IRC channel: https://gitter.im/jonescompneurolab/hnn-core
Mailing list(s): https://groups.google.com/g/hnnsolver
HNN-core currently lacks the ability to perform parameter optimization on rhythmic/bursty and poisson drive configurations. The goal is to add this functionality and generalize the optimization routine to encompass all types of exogenous drive parameters that are used to configure model simulation outputs.
- Develop functions, optimize_rhythmic and optimize_poisson, that can be used to optimize the parameters associated with each of these drive types, respectively. Inspiration can be drawn from the current implementation of optimized_evoked, however, the optimization routines for rhythmic and poisson drives will not necessarily leverage the sequential design used for a sequence of evoked drives.
- Consolidate the different optimization functions as much as possible, producing a clear API with minimal redundancies.
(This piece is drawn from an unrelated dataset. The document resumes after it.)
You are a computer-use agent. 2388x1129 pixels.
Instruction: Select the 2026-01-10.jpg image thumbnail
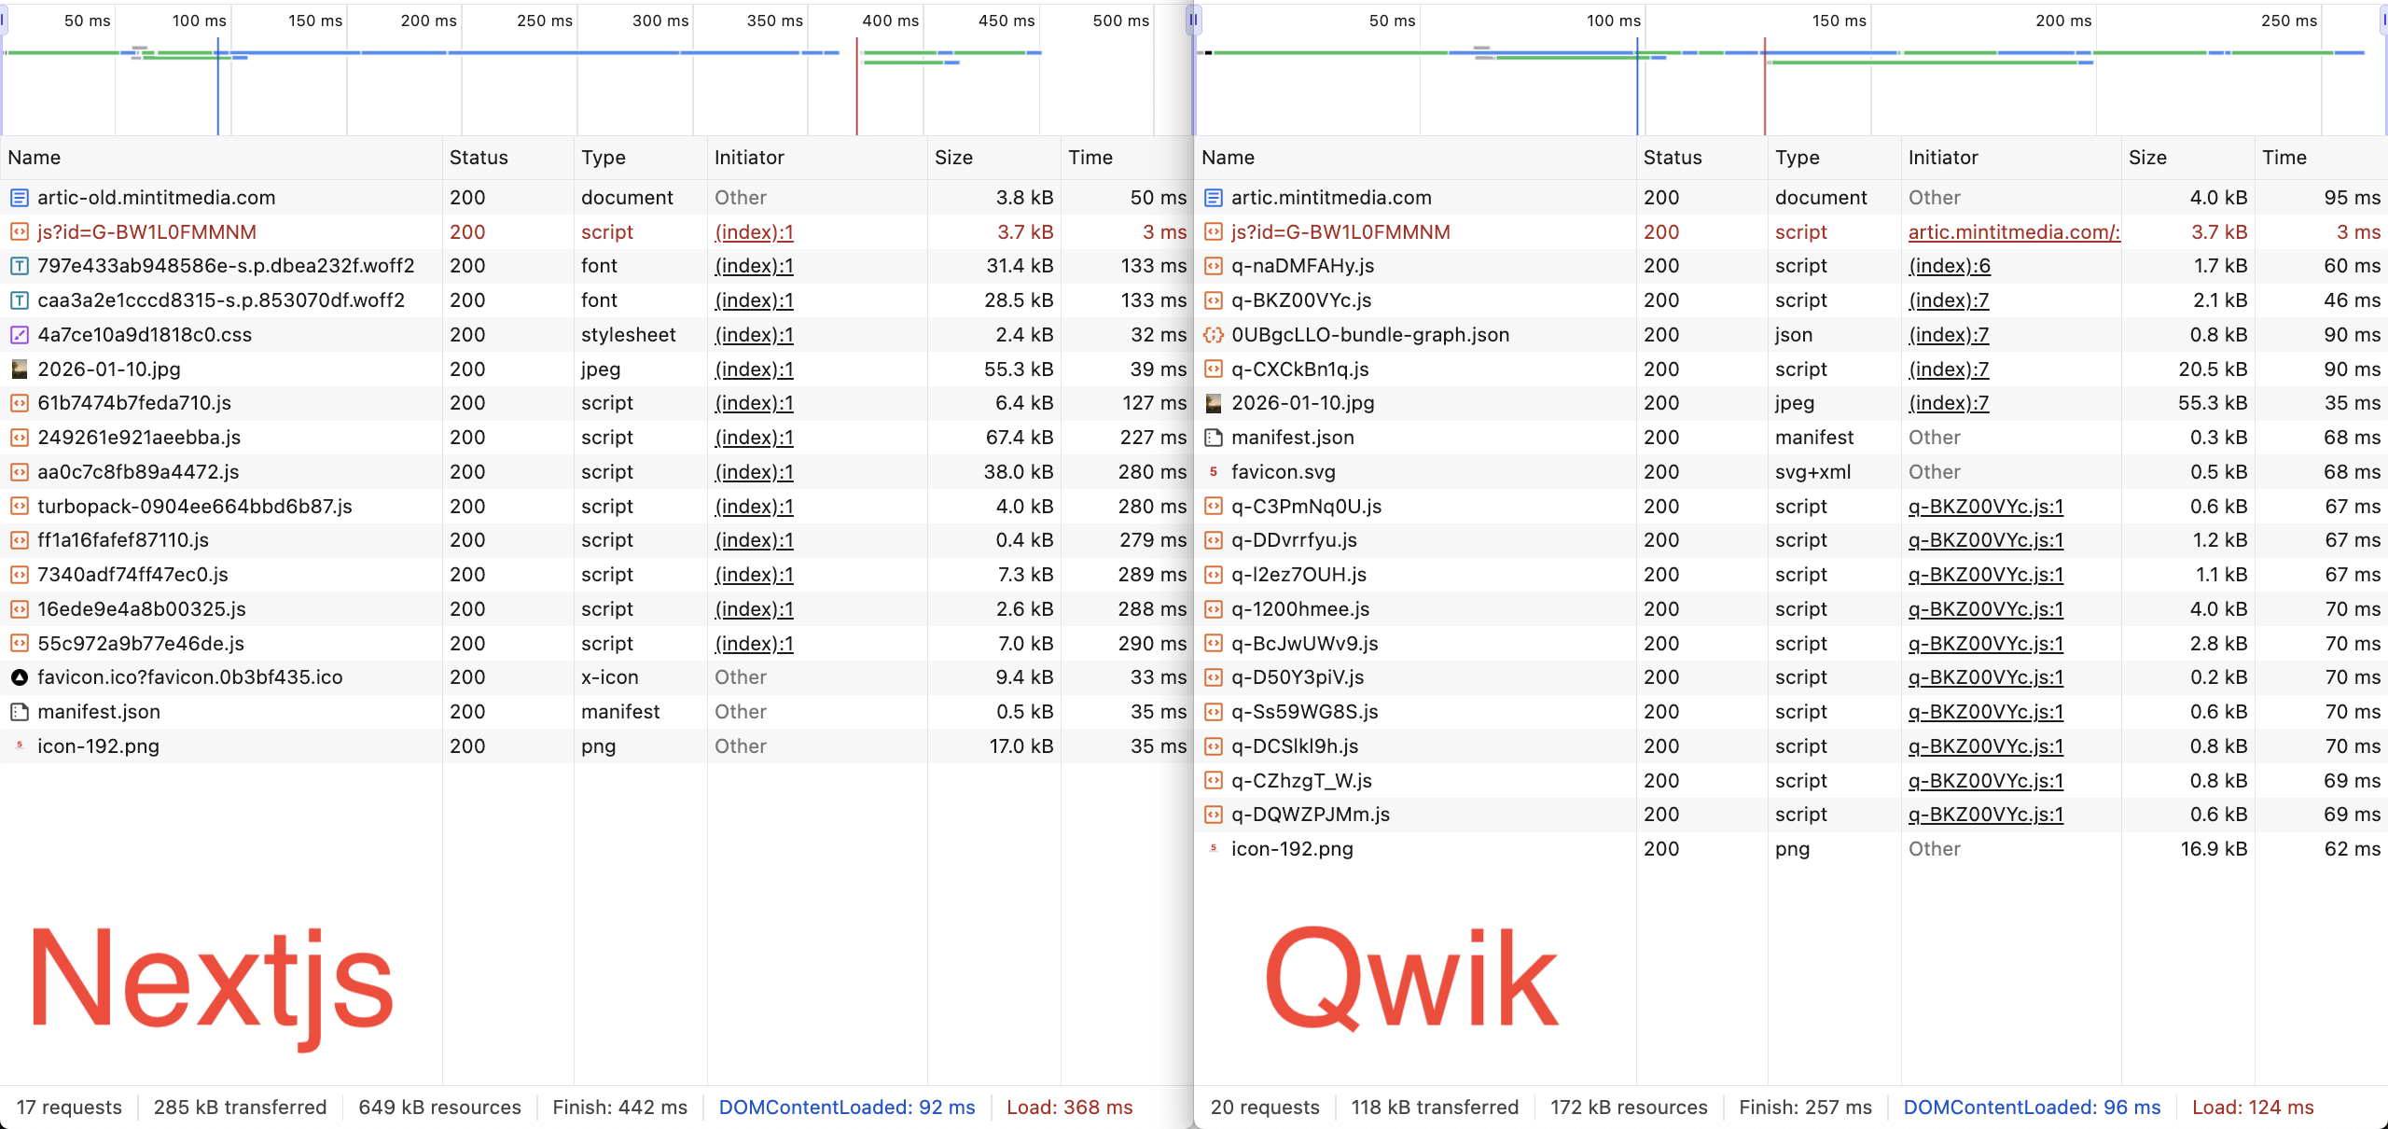(19, 369)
This should also allow the user to constrain parameter ranges and run simple parameter sweeps by specifying or eliminating the optimization cost function.
- Create a function for visualizing the parameter changes pre-to-post optimization.
- Document the optimization routines with examples and develop tests for each function.
Related issues: add functionality for running batch simulations · Issue #140 · jonescompneurolab/hnn-core · GitHub Model optimization for rhythmic time courses · Issue #176 · jonescompneurolab/hnn-core · GitHub create visualization plot for parameter optimization · Issue #423 · jonescompneurolab/hnn-core · GitHub efficacy of parameter recovery using current optimization routine · Issue #466 · jonescompneurolab/hnn-core · GitHub Optimization with calcium model · Issue #567 · jonescompneurolab/hnn-core · GitHub
Skill level: Intermediate
Required skills: Python, some experience in neuroscience data analysis may be helpful
Time commitment: Full-time (350 hours)
Lead mentor: Ryan Thorpe
Project website: https://hnn.brown.edu/
Backup mentors: Nicholas Tolley, Mainak Jas
Tech keywords: Python, networks, modeling, simulation